O tribunal constitucional da Coreia do Sul aboliu nesta quinta-feira uma lei controversa sobre adultério que considerava as relações extraconjugais um delito passível de prisão.

Por sete votos contra dois, os juízes decidiram-se pela inconstitucionalidade desta lei, em vigor desde 1953 e desenhada para proteger os valores da família.

“Mesmo que o adultério deva ser condenado como imoral, o poder público não deve intervir na vida privada dos indivíduos”, explicou o presidente do tribunal Park Han-Chul.

Esta foi a quinta fez que esta instância judicial superior foi chamada a pronunciar-se sobre a legalidade deste texto que fazia da Coreia do Sul um dos raros países não muçulmanos do planeta a considerar a infidelidade como um acto criminoso.

Ao longo dos últimos seis anos, mais de 5500 pessoas foram acusadas pelo crime de adultério. Mas o número de acusações tem vindo sempre a descer e as penas de prisão eram cada vez mais raras.

Em 2004, 216 pessoas foram presas por adultério, em 2008 foram 42 e depois desse ano, apenas 22 pessoas acabaram a cumprir pena por terem mantido relações extraconjugais.

Estes números reflectem as mudanças na sociedade sul-coreana, onde a modernização ultra-rápida choca em vários aspectos com as tradições conservadoras. “A percepção dos direitos individuais em matéria de vida sexual mudou”, decretou o juiz  Park.

Para Ahn Chan-Ho, um dos juizes que votou contra a abolição da lei, o texto de 1953 é um elemento chave da protecção dos valores familiares. Ao abolir esta lei, o Supremo Tribunal estaria a “abrir as portas a um festival do deboche”, argumentou

Segundo a lei agora morta, o delito de adultério só podia ser examinado se fosse apresentada uma queixa. O processo de instrução era abandonado se, entretanto, a queixa fosse retirada, o que acontecia frequentemente, muitas vezes depois de um acordo financeiro entre as partes.

Originalmente, a lei destinava-se a proteger os direitos das mulheres numa altura em que o casamento não lhes garantia nenhuma protecção. O divórcio, extremamente mal visto na sociedade, era a última das alternativas para as mulheres que, na sua esmagadora maioria, não possuíam rendimentos.

Agora, até as associações conservadoras reconheceram que os tempos mudaram. “O adultério deve ser moral e socialmente censurado, mas uma lei como esta é inapropriada numa sociedade moderna como a nossa”, comentou Ko Seon-Ju, membro de uma associação familiar

“Foi uma ferramenta eficaz para proteger os direitos das mulheres mas entretanto a legislação sobre a igualdade de género melhorou”, acrescentou. “O adultério deve ser um problema resolvido pelo diálogo entre os cônjuges, não pela lei.”

À espera da decisão do Tribunal Constitucional estava a Unidus Corp, um dos maiores fabricantes mundiais de preservativos. Recebida a boa notícia, as suas acções subiram 15% na Bolsa de Seul.

---------------

* [Tarefa proposta]:
Indique todas as pessoas mencionadas pelo nome no texto fornecido e o papel que o texto atribui a cada uma.

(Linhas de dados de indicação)
---------------

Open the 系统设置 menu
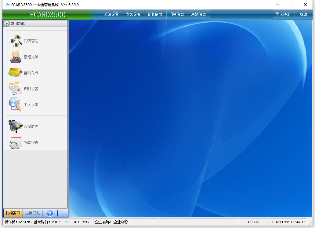Viewport: 315px width, 228px height. [x=111, y=14]
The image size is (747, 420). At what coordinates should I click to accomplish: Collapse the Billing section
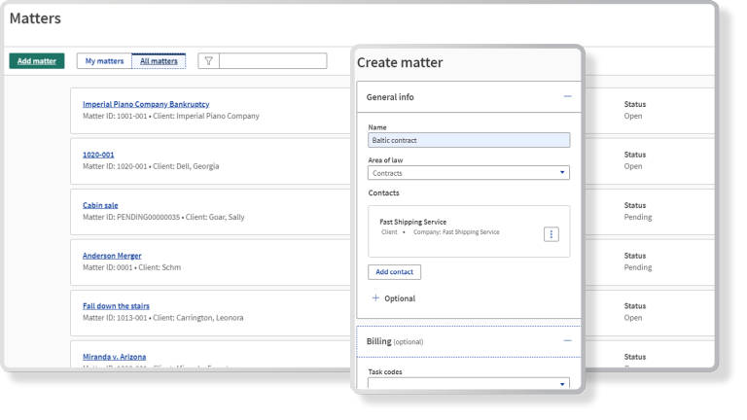567,341
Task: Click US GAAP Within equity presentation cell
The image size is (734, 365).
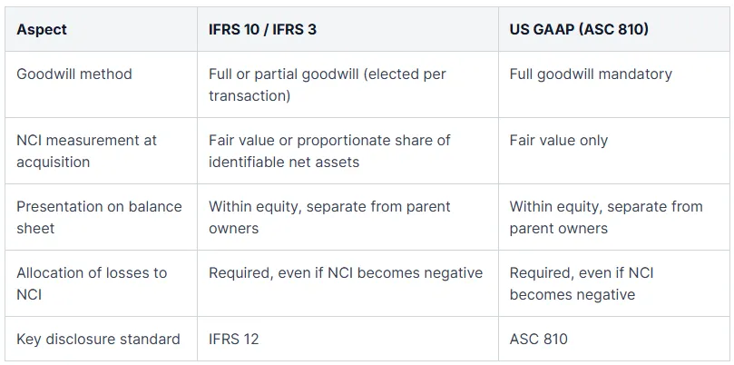Action: (613, 217)
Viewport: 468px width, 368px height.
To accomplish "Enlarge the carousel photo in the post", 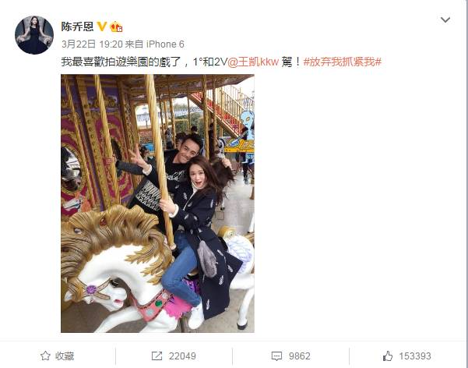I will pyautogui.click(x=157, y=203).
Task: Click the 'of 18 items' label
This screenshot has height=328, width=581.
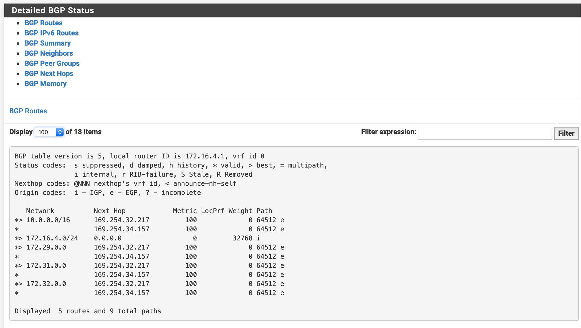Action: coord(84,132)
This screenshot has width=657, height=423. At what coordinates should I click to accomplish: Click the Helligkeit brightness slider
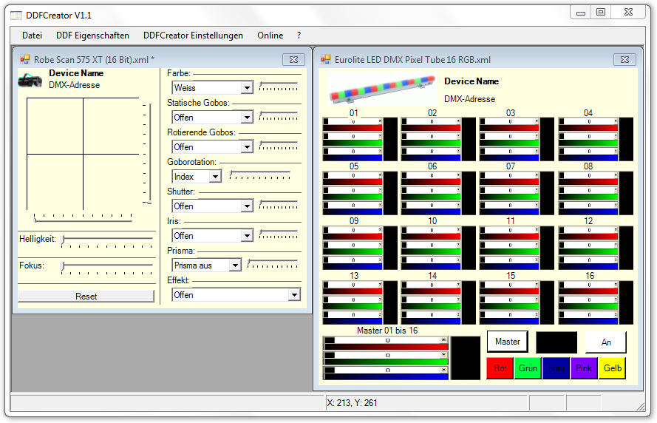tap(107, 239)
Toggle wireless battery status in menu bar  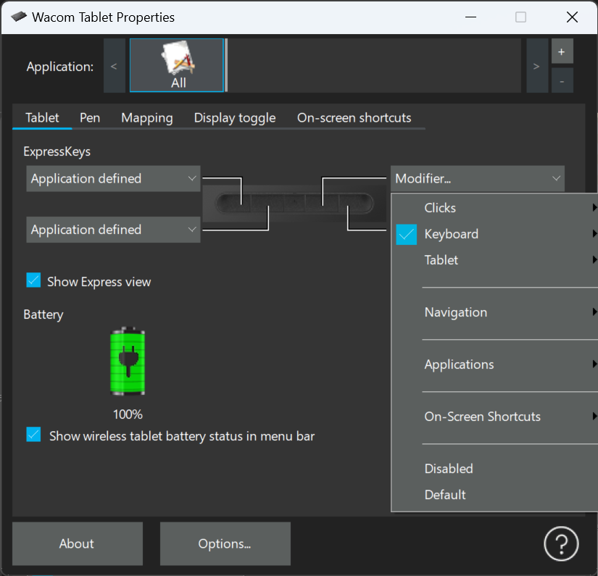tap(33, 435)
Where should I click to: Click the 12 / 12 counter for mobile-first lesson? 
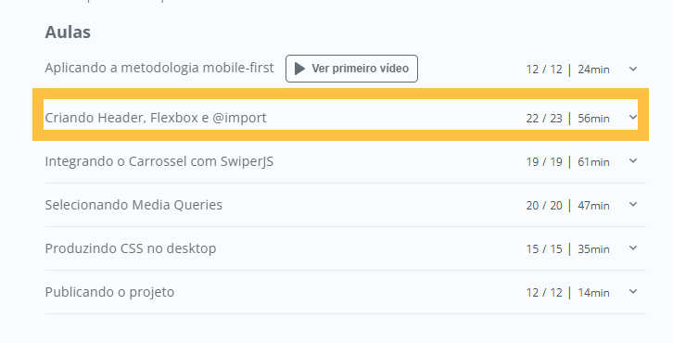coord(544,70)
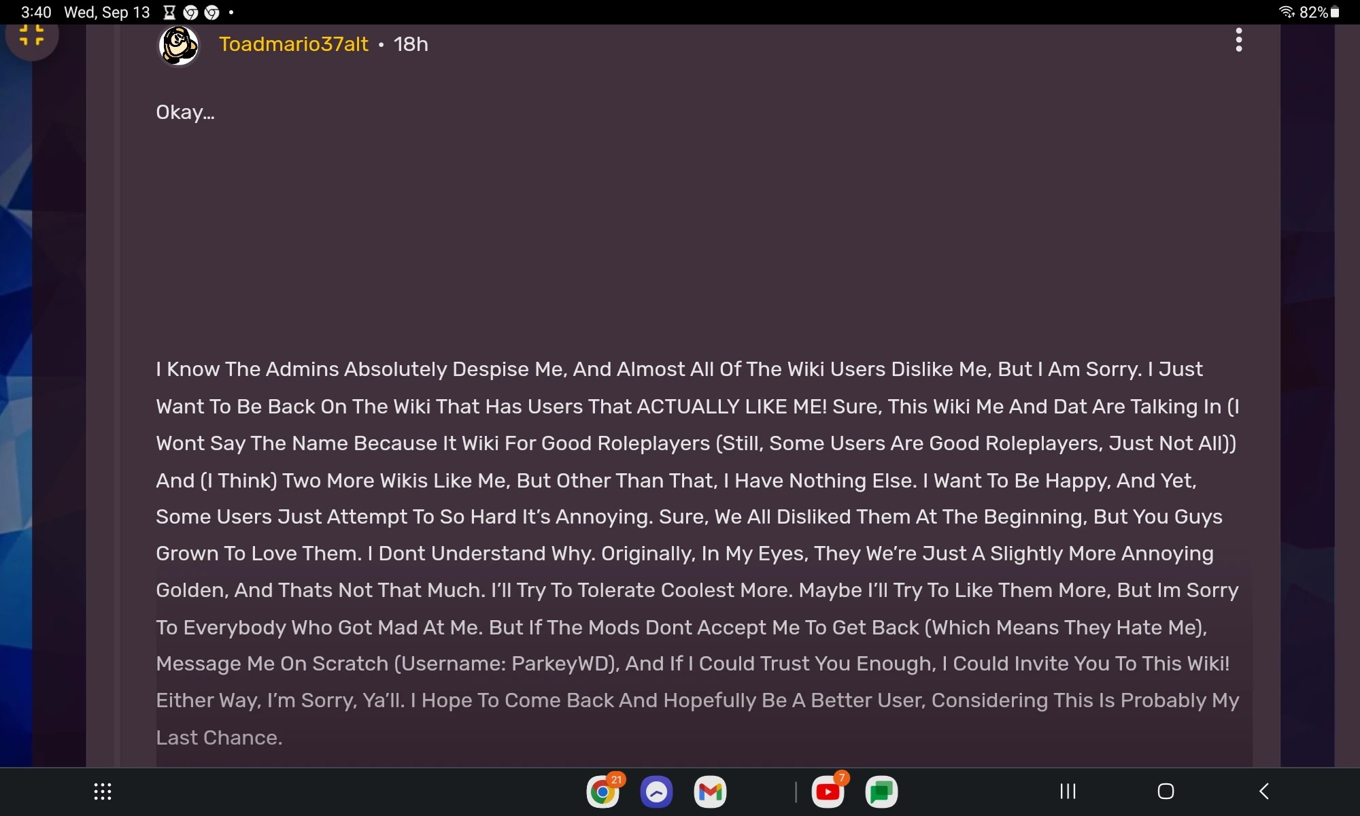This screenshot has width=1360, height=816.
Task: Tap the hourglass icon in status bar
Action: click(x=168, y=12)
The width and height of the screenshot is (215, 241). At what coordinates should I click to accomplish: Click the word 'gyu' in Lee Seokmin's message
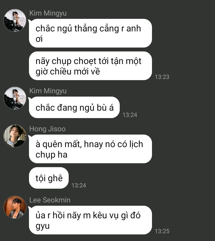coord(42,227)
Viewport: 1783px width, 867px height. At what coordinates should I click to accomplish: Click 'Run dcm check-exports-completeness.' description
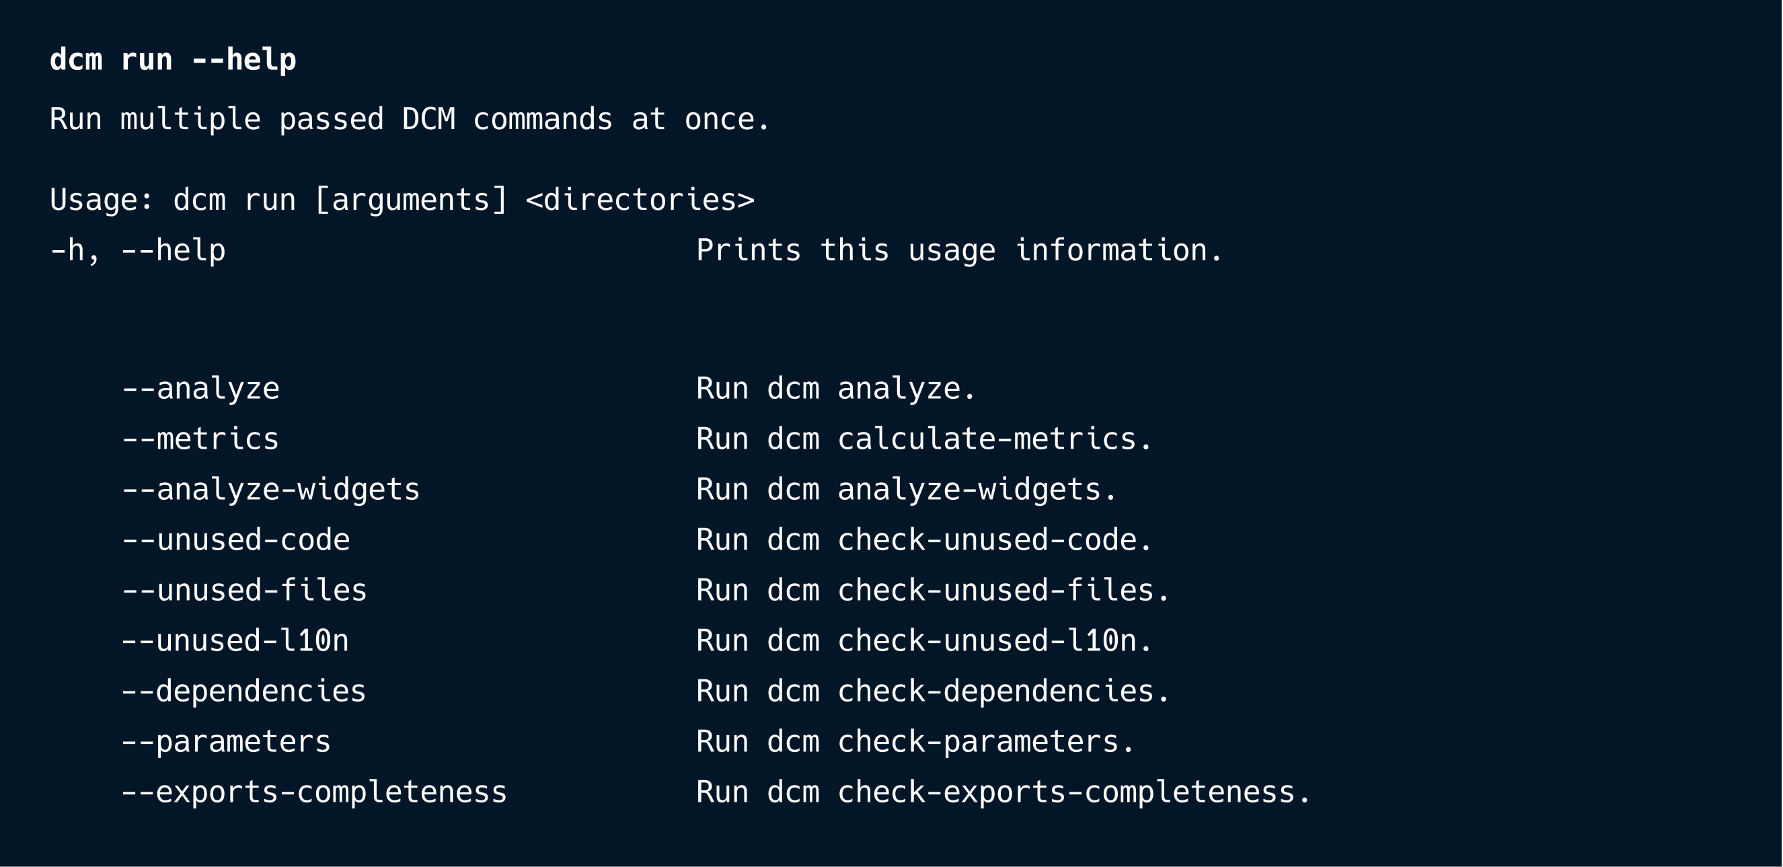coord(1004,793)
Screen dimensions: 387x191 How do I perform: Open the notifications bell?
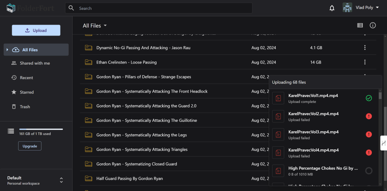[332, 8]
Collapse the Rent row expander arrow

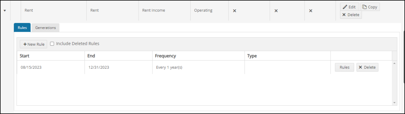pyautogui.click(x=5, y=11)
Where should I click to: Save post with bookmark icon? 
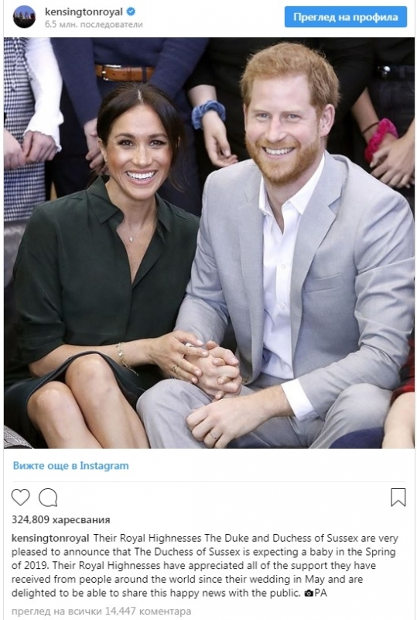click(x=398, y=498)
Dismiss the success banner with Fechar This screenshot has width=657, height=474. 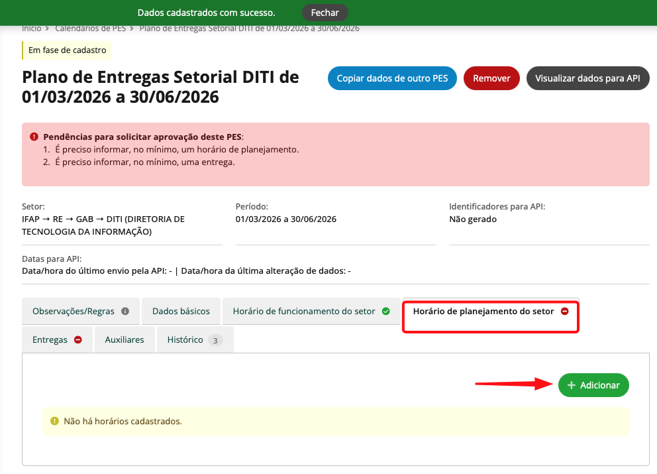[x=325, y=13]
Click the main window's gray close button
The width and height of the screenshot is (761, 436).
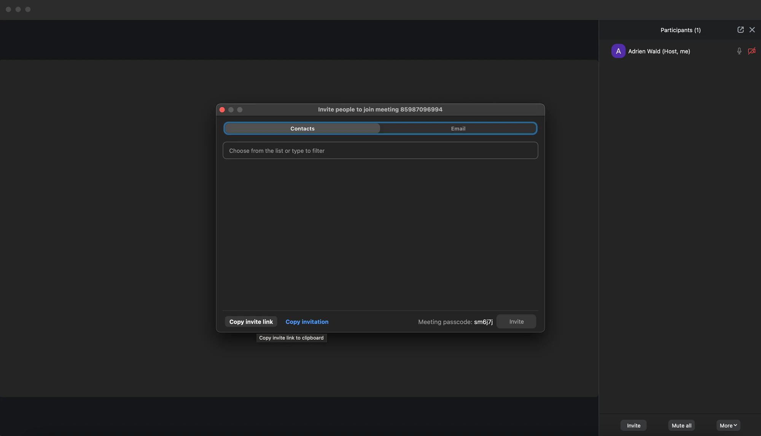click(8, 9)
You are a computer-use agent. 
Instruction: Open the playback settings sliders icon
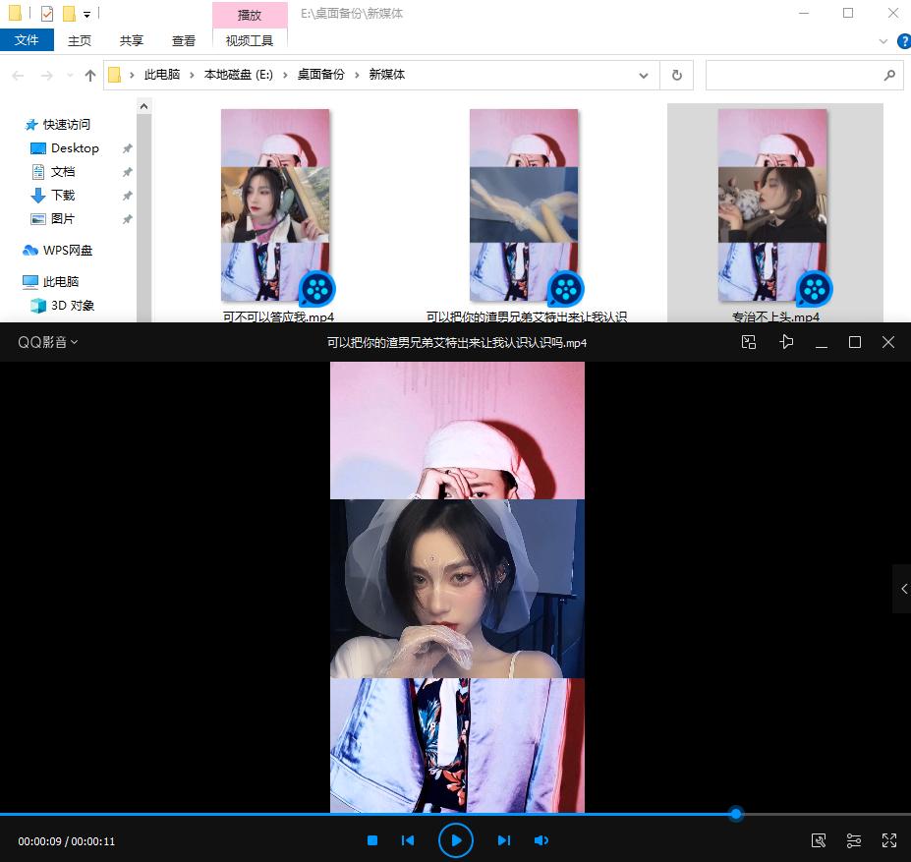point(852,840)
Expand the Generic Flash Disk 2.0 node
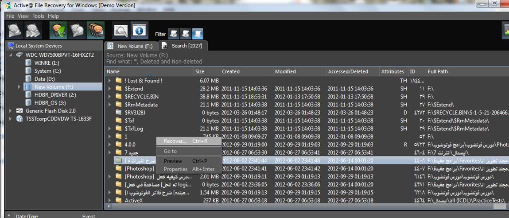509x218 pixels. [11, 111]
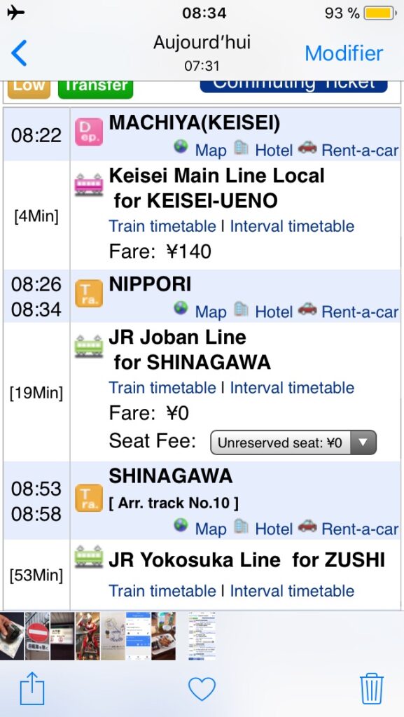Tap the green JR Joban train icon
Viewport: 404px width, 717px height.
[89, 346]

---------------

* [Resposta escrita]:
- Park Han-Chul: presidente do tribunal constitucional
- Ahn Chan-Ho: um dos juízes que votou contra a abolição da lei
- Ko Seon-Ju: membro de uma associação familiar